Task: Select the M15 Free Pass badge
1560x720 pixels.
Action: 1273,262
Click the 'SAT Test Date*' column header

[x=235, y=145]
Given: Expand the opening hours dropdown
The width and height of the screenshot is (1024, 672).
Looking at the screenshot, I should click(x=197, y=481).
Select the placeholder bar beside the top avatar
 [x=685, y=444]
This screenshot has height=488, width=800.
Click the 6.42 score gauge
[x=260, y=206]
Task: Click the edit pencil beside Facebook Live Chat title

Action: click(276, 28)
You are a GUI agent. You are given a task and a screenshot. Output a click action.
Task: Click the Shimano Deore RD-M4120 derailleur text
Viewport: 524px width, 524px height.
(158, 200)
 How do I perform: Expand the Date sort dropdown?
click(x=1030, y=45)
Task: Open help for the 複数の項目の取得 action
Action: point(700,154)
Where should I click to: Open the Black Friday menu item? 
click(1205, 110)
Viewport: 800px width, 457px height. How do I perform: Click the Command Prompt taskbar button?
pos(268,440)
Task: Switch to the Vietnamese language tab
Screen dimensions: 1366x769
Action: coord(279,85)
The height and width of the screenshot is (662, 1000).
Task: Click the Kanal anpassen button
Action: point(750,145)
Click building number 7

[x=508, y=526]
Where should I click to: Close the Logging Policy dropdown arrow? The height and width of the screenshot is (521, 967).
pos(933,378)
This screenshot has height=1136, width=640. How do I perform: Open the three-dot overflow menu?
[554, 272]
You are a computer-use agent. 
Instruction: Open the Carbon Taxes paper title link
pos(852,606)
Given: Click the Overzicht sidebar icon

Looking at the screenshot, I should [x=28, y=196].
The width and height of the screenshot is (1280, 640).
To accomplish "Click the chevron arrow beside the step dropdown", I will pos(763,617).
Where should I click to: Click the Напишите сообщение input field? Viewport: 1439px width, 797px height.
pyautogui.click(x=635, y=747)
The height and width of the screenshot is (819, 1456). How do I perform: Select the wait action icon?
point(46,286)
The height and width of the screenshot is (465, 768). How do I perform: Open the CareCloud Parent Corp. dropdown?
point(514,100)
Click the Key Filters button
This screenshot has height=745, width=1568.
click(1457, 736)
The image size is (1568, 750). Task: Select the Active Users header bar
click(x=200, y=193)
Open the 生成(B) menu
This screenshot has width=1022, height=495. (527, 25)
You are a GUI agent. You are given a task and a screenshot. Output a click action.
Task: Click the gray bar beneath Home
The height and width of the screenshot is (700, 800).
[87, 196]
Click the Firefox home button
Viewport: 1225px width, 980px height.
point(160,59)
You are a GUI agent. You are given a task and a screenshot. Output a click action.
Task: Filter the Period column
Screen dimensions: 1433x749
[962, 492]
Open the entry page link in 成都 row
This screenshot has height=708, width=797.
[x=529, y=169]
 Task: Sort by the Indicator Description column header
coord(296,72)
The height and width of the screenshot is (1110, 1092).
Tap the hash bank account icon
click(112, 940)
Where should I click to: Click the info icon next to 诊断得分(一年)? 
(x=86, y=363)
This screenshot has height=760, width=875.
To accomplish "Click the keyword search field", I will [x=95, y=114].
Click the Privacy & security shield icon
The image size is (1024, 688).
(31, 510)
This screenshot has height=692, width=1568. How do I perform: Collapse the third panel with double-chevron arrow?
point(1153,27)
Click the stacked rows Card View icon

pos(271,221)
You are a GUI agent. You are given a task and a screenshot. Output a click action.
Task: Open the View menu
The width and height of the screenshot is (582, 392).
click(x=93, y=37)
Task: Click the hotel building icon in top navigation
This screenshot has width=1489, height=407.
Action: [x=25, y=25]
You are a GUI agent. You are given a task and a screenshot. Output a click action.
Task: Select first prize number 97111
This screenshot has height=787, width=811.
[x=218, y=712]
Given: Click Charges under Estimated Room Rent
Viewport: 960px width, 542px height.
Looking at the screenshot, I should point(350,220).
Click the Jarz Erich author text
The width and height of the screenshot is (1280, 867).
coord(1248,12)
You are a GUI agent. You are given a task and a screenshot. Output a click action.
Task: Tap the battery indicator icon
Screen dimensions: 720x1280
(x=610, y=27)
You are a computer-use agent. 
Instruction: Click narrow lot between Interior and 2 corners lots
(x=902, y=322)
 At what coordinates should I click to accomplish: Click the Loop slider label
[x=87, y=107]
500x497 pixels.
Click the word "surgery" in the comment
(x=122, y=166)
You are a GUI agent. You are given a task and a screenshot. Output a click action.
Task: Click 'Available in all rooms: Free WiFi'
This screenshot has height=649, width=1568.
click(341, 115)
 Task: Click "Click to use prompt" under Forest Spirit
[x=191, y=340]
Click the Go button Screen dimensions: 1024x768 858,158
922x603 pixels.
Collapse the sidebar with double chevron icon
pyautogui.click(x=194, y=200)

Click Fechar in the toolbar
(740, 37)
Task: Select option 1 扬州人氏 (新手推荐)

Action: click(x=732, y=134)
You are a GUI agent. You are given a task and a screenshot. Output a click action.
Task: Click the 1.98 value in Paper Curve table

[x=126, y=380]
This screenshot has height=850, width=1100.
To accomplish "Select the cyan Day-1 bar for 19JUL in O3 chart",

--

▸ **WORK ORDER**:
Reproduce the records above in full, without altering a single character.

▸ **RESULT**:
Task: Select the M15 Free Pass badge
1560x720 pixels.
Action: 1273,262
Click the 'SAT Test Date*' column header

[x=235, y=145]
Given: Expand the opening hours dropdown
The width and height of the screenshot is (1024, 672).
Looking at the screenshot, I should click(x=197, y=481).
Select the placeholder bar beside the top avatar
 [x=685, y=444]
This screenshot has height=488, width=800.
Click the 6.42 score gauge
[x=260, y=206]
Task: Click the edit pencil beside Facebook Live Chat title

Action: click(276, 28)
You are a GUI agent. You are given a task and a screenshot. Output a click action.
Task: Click the Shimano Deore RD-M4120 derailleur text
Viewport: 524px width, 524px height.
(158, 200)
 How do I perform: Expand the Date sort dropdown?
click(x=1030, y=45)
Task: Open help for the 複数の項目の取得 action
Action: point(700,154)
Where should I click to: Open the Black Friday menu item? 
click(1205, 110)
Viewport: 800px width, 457px height. How do I perform: Click the Command Prompt taskbar button?
pos(268,440)
Task: Switch to the Vietnamese language tab
Screen dimensions: 1366x769
Action: coord(279,85)
The height and width of the screenshot is (662, 1000).
Task: Click the Kanal anpassen button
Action: point(750,145)
Click building number 7

[x=508, y=526]
Where should I click to: Close the Logging Policy dropdown arrow? The height and width of the screenshot is (521, 967).
pos(933,378)
This screenshot has height=1136, width=640. How do I perform: Open the three-dot overflow menu?
[554, 272]
You are a computer-use agent. 
Instruction: Open the Carbon Taxes paper title link
pos(852,606)
Given: Click the Overzicht sidebar icon

Looking at the screenshot, I should [x=28, y=196].
The width and height of the screenshot is (1280, 640).
To accomplish "Click the chevron arrow beside the step dropdown", I will pos(763,617).
Where should I click to: Click the Напишите сообщение input field? Viewport: 1439px width, 797px height.
pyautogui.click(x=635, y=747)
The height and width of the screenshot is (819, 1456). How do I perform: Select the wait action icon?
point(46,286)
The height and width of the screenshot is (465, 768). How do I perform: Open the CareCloud Parent Corp. dropdown?
point(514,100)
Click the Key Filters button
This screenshot has height=745, width=1568.
click(1457, 736)
The image size is (1568, 750). Task: Select the Active Users header bar
click(x=200, y=193)
Open the 生成(B) menu
This screenshot has width=1022, height=495. (527, 25)
You are a GUI agent. You are given a task and a screenshot. Output a click action.
Task: Click the gray bar beneath Home
The height and width of the screenshot is (700, 800).
[87, 196]
Click the Firefox home button
Viewport: 1225px width, 980px height.
point(160,59)
You are a GUI agent. You are given a task and a screenshot. Output a click action.
Task: Filter the Period column
Screen dimensions: 1433x749
[962, 492]
Open the entry page link in 成都 row
This screenshot has height=708, width=797.
[x=529, y=169]
 Task: Sort by the Indicator Description column header
coord(296,72)
The height and width of the screenshot is (1110, 1092).
Tap the hash bank account icon
click(112, 940)
Where should I click to: Click the info icon next to 诊断得分(一年)? 
(x=86, y=363)
This screenshot has height=760, width=875.
To accomplish "Click the keyword search field", I will [x=95, y=114].
Click the Privacy & security shield icon
The image size is (1024, 688).
(31, 510)
This screenshot has height=692, width=1568. How do I perform: Collapse the third panel with double-chevron arrow?
point(1153,27)
Click the stacked rows Card View icon

pos(271,221)
You are a GUI agent. You are given a task and a screenshot. Output a click action.
Task: Open the View menu
The width and height of the screenshot is (582, 392).
click(x=93, y=37)
Task: Click the hotel building icon in top navigation
This screenshot has width=1489, height=407.
Action: [x=25, y=25]
You are a GUI agent. You are given a task and a screenshot. Output a click action.
Task: Select first prize number 97111
This screenshot has height=787, width=811.
[x=218, y=712]
Given: Click Charges under Estimated Room Rent
Viewport: 960px width, 542px height.
Looking at the screenshot, I should point(350,220).
Click the Jarz Erich author text
The width and height of the screenshot is (1280, 867).
coord(1248,12)
You are a GUI agent. You are given a task and a screenshot. Output a click action.
Task: Tap the battery indicator icon
Screen dimensions: 720x1280
(x=610, y=27)
You are a computer-use agent. 
Instruction: Click narrow lot between Interior and 2 corners lots
(x=902, y=322)
 At what coordinates should I click to accomplish: Click the Loop slider label
[x=87, y=107]
500x497 pixels.
Click the word "surgery" in the comment
(x=122, y=166)
You are a GUI agent. You are given a task and a screenshot. Output a click action.
Task: Click 'Available in all rooms: Free WiFi'
This screenshot has height=649, width=1568.
click(341, 115)
 Task: Click "Click to use prompt" under Forest Spirit
[x=191, y=340]
Click the Go button Screen dimensions: 1024x768 858,158
922x603 pixels.
Collapse the sidebar with double chevron icon
pyautogui.click(x=194, y=200)

Click Fechar in the toolbar
(740, 37)
Task: Select option 1 扬州人氏 (新手推荐)

Action: click(x=732, y=134)
You are a GUI agent. You are given a task and a screenshot. Output a click action.
Task: Click the 1.98 value in Paper Curve table

[x=126, y=380]
This screenshot has height=850, width=1100.
To accomplish "Select the cyan Day-1 bar for 19JUL in O3 chart",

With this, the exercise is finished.